Сэнсэй вытаращился так, что его узкие глаза приняли очертания европейских.

— Очень приятно познакомиться. Жаль, что наше знакомство станет таким мимолетным, хотя и весьма хорошим. Пожилой господин, обида на мои слова всё ещё ранит вас?

— Да срать я хотел… То есть, нет, всё нормально, господин Ногути, — сэнсей придал своим глазам привычное выражение. — Меня зовут Норобу…

Возникла пауза. Молодой человек явно ждал продолжения, но сэнсэй замолчал и всем своим видом показывал, что на этом всё.

— Просто Норобу? — осторожно спросил Такаюки. — И всё?

— Да, просто Норобу и всё, — пробурчал сэнсэй. — Я не люблю разбрасываться титулами и званиями.

— Но ведь только у презренных крестьян есть имя…

— А я дал обет, что откажусь от своей родовой фамилии до тех пор, пока на свете продолжает главенствовать несправедливость. Как только всех злыдней и говнюков переубиваю, так и верну свою добрую фамилию.

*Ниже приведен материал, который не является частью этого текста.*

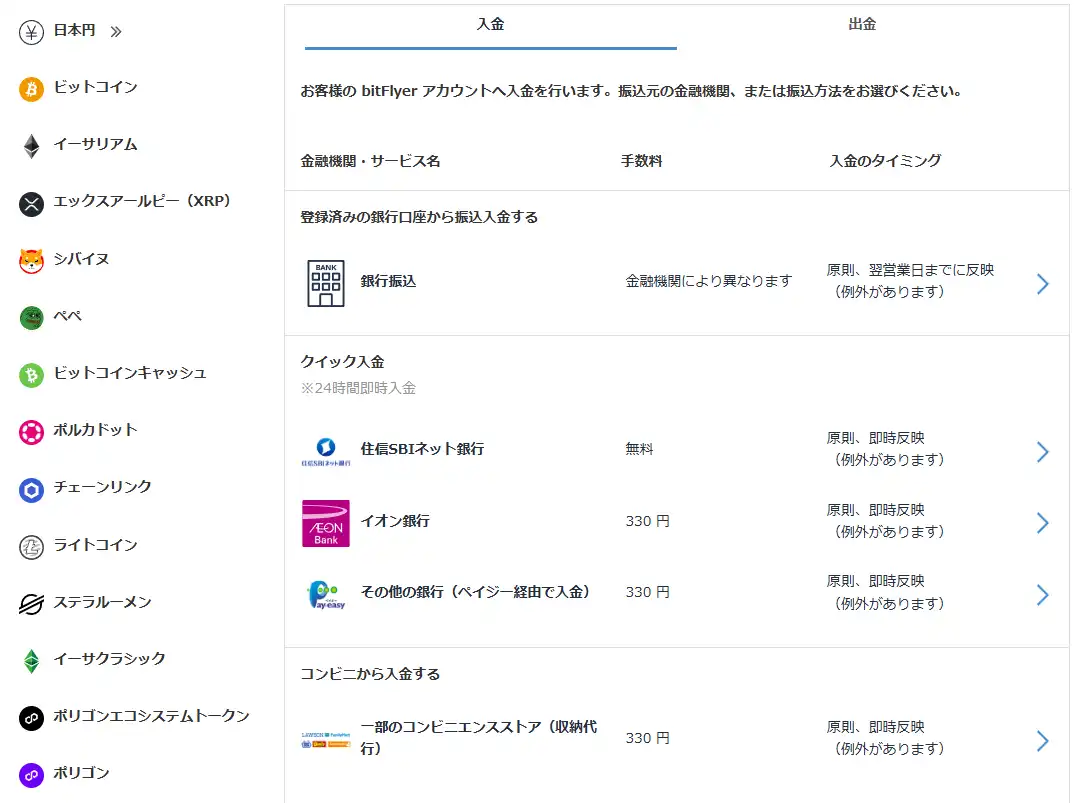
Task: Select the 入金 tab
Action: [489, 24]
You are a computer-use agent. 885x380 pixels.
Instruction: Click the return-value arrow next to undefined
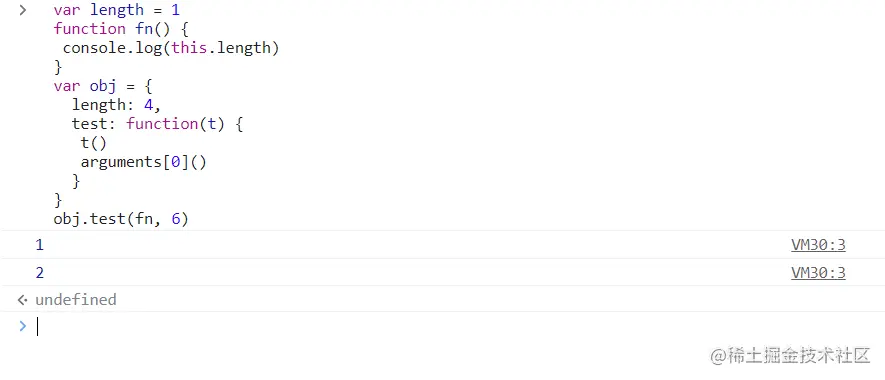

Я посмотрел на сэнсэя, тот только что не отставил правую ножку вперед, и не заправил руку за кимоно, пародируя лидера партии, а также отца всех народов. Такой пафосной была его речь, что аж скулы сводило. Но, сводило у меня, а вот для Ногути это объяснение показалось вполне приемлимым.

— Ваша скромность очень впечатляет, — поклонился Такаюки. — Не смею спрашивать, в честь чего обет вы принесли, но ваше стремление достойно уважения. Так могу ли я просить вас о том одолжении, что и раньше? У меня не так много денег, но мне они не нужны, когда я отправлюсь в Дзигоку… Да, за мою ошибку меня вовсе не ожидает рай, только ад…

Сэнсэй молча смотрел на Ногути. Смотрел с каким-то сожалением, как будто на его глазах умирал щенок, а Норобу ничего не мог с этим поделать.